◆ **Stored rows**:
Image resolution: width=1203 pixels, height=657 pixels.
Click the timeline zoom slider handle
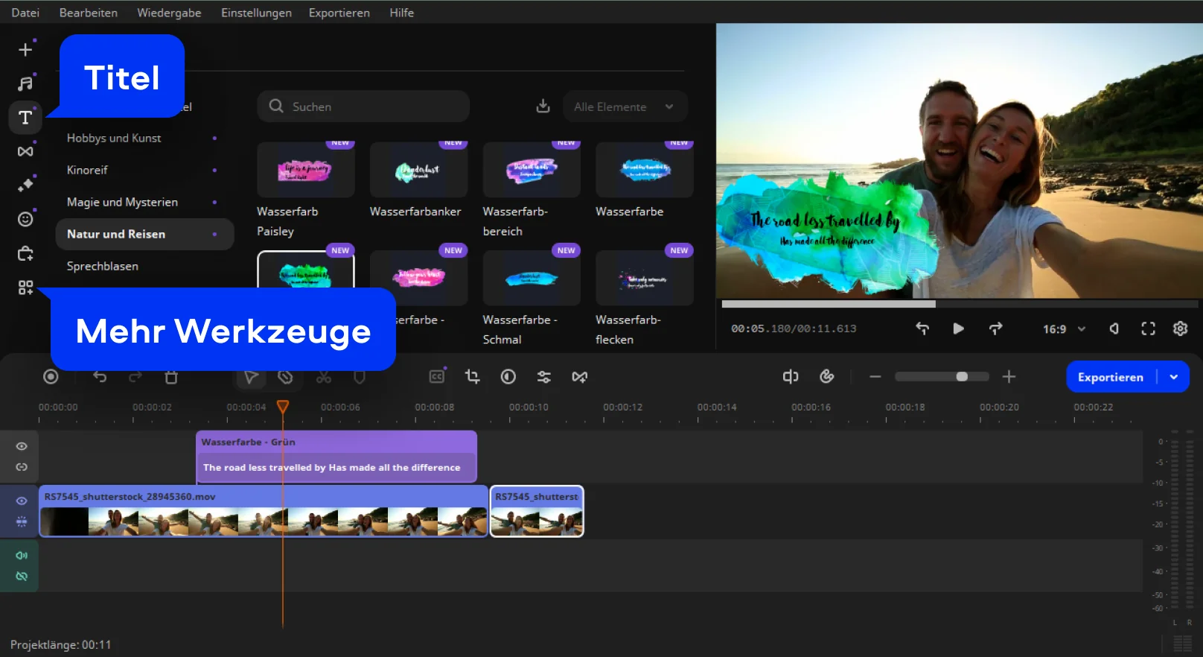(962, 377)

==

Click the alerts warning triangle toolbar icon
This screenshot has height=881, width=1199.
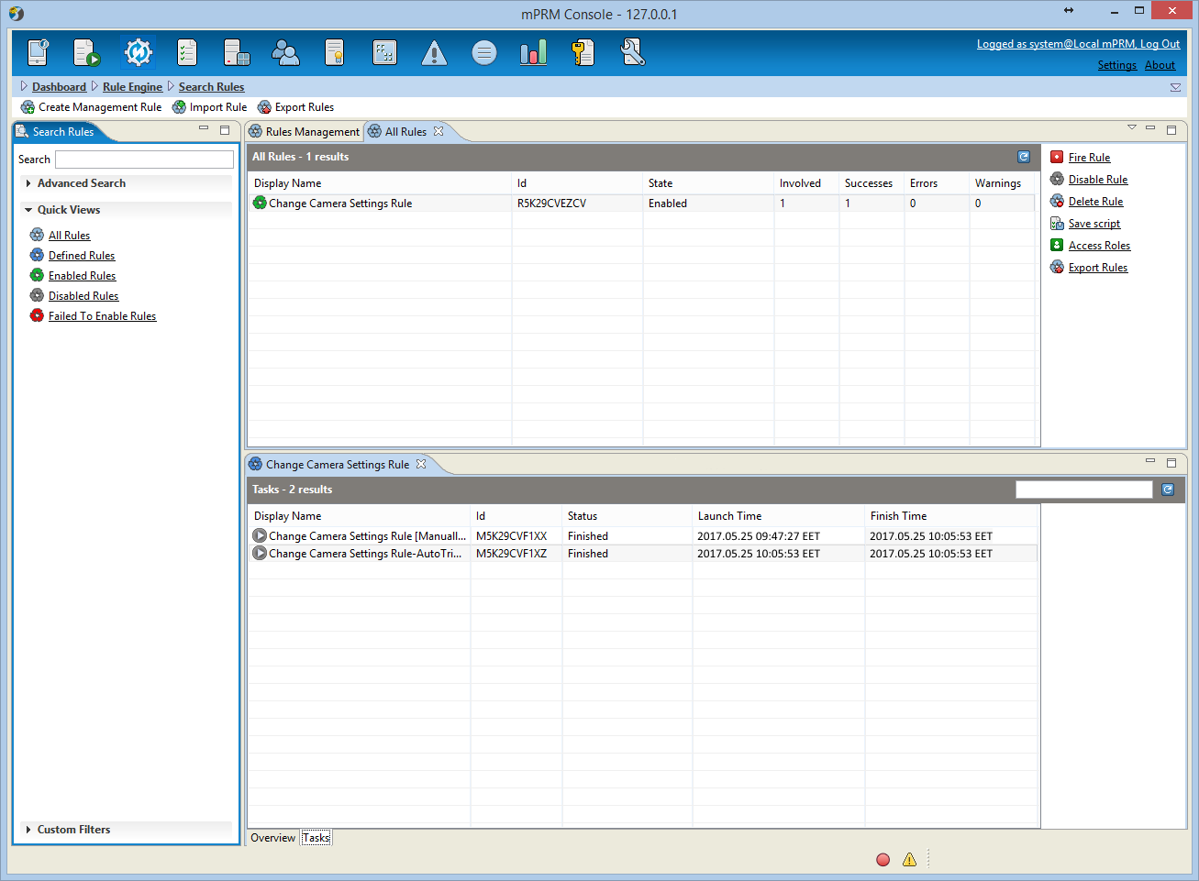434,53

◆ **Written request**: From the material above, pull out every line that contains the string "width" and copy each one in full.

◆ **Result**:
Image resolution: width=1203 pixels, height=657 pixels.
This screenshot has height=881, width=1199.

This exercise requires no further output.